Selected passage:
Abstract: |
Data-driven agents for virtual character animation control offer great potential for both recreational and
serious games and applications. For the characters to be most effective in these instances, the behaviour
portrayed by output animation needs to be realistic, dynamic and responsive to live events and cues from the
user. Current state-of-the-art work in the area has shown impressive results for using supervised learning to
output select behaviours provided sufficient motion clips are available for training, but these methods only
allow for limited dynamism. Also, deep reinforcement learning (RL) methods have been shown to be able to
leverage physics engine-derived feedback and signals to generate animation portraying behaviours such as
locomotion. RL-based approaches have the potential for greater generalization, leading to agents being able
to learn a wide range of behaviours efficiently, and generate dynamic animation in real-time. However, current
state-of-the-art RL agents depend heavily on feedback derived from physics engines. Animation portraying
social, interactive behaviours do not elicit physics-driven signals that would allow for a policy to be shaped
effectively, making these behaviours incompatible within a physics-driven paradigm for RL agents.
In this work, we use gazing and pointing as exploratory tasks to explore the feasibility of a paradigm suitable
for RL-based animation agents that learn latent dynamics that are applicable ubiquitously, from a modelling
perspective, to a wider range of behaviours. We introduce a framework where agents learn generalizable
animation dynamics required to portray different behaviours, and we propose a novel method for animation
generation based on online planning in a beta distribution parameterised space. Agents learn a latent dynamics
model enabling them to predict a character state, and generate animation via online planning, using a
corresponding objective state to discern which candidate sequences represent the optimal animation trajectory.

Supplied data:
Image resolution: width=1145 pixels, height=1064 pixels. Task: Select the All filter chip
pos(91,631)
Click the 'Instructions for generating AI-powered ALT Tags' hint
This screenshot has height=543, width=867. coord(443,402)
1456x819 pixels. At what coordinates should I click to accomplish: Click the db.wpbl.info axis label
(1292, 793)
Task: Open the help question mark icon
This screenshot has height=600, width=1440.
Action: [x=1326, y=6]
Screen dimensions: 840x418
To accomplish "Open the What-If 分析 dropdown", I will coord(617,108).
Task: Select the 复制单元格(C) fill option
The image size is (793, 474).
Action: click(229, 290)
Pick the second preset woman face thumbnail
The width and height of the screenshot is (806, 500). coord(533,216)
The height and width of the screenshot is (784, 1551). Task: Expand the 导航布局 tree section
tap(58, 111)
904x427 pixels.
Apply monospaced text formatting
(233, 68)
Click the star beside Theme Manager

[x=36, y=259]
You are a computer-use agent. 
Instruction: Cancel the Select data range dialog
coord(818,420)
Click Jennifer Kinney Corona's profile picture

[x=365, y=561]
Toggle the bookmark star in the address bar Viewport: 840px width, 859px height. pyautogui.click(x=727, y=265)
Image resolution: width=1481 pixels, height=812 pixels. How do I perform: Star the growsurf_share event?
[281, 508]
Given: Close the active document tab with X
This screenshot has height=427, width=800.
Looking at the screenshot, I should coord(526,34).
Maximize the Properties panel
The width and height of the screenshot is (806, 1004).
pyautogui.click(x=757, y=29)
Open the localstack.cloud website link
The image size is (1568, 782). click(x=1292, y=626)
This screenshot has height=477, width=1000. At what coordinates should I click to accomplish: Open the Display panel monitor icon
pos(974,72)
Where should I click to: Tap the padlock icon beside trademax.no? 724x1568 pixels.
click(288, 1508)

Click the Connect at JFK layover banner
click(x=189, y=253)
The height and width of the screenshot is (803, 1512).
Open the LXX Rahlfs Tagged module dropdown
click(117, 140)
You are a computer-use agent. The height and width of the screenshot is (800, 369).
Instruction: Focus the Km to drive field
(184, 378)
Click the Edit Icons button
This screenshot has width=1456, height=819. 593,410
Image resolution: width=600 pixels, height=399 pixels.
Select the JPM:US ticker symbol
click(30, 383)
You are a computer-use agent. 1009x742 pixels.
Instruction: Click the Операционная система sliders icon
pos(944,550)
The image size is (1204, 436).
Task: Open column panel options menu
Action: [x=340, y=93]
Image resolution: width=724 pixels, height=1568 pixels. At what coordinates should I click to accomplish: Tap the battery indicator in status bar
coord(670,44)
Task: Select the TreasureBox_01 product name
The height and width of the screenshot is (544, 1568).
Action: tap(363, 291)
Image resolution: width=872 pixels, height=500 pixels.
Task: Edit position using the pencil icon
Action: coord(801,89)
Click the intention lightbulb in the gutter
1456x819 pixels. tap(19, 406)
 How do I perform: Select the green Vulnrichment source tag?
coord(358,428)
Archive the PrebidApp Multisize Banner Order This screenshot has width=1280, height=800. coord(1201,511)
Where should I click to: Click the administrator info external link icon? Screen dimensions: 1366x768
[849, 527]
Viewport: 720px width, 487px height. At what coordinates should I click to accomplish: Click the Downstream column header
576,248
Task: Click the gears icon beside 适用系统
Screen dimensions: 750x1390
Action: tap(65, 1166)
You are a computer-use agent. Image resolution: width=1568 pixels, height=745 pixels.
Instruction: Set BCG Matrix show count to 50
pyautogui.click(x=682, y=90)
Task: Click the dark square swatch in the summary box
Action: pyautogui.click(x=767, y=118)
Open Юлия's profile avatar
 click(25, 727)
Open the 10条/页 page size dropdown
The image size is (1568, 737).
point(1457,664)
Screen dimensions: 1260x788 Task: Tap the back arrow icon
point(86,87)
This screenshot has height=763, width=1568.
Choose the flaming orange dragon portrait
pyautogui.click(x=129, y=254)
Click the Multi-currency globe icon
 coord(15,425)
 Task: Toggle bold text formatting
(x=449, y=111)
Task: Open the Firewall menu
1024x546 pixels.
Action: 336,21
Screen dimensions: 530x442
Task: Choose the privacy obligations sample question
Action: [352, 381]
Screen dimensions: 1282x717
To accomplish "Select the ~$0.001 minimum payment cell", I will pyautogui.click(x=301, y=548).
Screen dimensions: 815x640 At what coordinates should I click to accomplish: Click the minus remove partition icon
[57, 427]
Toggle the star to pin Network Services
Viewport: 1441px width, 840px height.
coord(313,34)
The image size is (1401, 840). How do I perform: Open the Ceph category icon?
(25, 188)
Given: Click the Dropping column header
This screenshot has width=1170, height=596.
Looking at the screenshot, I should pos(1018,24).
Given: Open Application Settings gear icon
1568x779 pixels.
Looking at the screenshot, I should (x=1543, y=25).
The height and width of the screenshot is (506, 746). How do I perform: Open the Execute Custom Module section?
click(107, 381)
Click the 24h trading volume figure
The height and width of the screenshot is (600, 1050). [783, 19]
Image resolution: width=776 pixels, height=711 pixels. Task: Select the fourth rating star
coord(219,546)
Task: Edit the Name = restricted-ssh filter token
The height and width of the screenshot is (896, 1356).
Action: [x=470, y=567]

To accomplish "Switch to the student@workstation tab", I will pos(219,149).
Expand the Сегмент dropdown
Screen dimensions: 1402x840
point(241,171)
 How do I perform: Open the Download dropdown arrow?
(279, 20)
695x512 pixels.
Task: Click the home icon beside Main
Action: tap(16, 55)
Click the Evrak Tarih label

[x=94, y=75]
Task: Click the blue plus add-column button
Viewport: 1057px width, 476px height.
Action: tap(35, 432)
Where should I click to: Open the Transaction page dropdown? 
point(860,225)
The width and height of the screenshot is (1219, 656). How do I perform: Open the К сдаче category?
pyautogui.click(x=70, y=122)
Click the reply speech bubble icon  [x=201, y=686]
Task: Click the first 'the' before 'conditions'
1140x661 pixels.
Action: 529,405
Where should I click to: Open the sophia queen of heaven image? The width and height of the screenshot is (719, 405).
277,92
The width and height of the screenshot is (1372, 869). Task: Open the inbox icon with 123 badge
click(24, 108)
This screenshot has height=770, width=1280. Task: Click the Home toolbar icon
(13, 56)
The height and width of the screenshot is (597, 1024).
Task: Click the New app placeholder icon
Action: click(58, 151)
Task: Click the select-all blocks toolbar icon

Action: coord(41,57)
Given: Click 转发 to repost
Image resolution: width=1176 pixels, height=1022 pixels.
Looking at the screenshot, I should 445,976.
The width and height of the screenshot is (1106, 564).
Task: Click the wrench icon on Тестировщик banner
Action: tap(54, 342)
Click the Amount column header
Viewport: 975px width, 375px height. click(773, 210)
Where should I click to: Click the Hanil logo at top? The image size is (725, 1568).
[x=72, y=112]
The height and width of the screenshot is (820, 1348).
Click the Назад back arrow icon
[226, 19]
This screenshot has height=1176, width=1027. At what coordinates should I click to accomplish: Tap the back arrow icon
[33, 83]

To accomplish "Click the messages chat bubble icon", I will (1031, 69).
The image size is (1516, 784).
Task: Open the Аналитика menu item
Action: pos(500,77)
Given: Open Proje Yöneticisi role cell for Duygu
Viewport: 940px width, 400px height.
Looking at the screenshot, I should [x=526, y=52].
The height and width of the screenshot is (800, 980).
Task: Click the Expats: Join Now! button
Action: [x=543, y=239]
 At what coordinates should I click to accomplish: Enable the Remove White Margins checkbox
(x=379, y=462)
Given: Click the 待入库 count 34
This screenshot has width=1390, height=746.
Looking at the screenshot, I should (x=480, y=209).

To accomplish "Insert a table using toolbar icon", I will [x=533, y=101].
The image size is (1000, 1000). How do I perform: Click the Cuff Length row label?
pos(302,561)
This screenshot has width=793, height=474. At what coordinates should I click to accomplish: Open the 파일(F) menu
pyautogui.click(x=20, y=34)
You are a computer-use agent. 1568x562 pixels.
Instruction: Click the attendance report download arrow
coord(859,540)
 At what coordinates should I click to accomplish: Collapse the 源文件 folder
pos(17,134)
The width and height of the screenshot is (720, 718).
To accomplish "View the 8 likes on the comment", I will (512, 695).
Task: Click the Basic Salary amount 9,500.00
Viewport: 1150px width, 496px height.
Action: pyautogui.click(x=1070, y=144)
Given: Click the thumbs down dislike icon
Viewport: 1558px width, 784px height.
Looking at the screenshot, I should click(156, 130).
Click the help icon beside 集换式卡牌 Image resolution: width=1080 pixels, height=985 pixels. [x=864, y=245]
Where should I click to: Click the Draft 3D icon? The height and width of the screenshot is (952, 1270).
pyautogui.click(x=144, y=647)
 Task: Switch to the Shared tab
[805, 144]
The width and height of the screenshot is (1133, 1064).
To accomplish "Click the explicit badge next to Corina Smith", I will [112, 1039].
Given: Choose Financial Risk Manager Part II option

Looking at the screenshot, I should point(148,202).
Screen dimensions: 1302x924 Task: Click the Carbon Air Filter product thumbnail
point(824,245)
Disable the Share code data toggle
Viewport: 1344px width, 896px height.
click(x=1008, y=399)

Set task 1:
Please say whether each statement agrees with the abstract above, answering yes or no and quoting the deciding words: (a) the supervised learning methods described allow only limited dynamism; (b) social, interactive behaviours produce physics-driven signals that shape a policy effectively; (c) the proposed method generates animation by online planning in a beta distribution parameterised space.
Set task 2:
Pick up the abstract on animation agents after its last sentence and continue writing it.

Task answer 1:
(a) Yes: "these methods only allow for limited dynamism"
(b) No: "Animation portraying social, interactive behaviours do not elicit physics-driven signals that would allow for a policy to be shaped effectively"
(c) Yes: "online planning in a beta distribution parameterised space"

Task answer 2:
Purely through self-exploration and learned dynamics, agents created within our framework are able to output
animations to successfully complete gaze and pointing tasks robustly while maintaining smoothness of motion,
using a very low number of training epochs. In our experimental validation, we compared outputs generated
from a trained agent to an Inverse Kinematics (IK)-based control implementation. We found that agents
created using our method were significantly more computationally efficient, taking approximately 40
nanoseconds per frame to generate animation, compared to 2 milliseconds for the IK-based control.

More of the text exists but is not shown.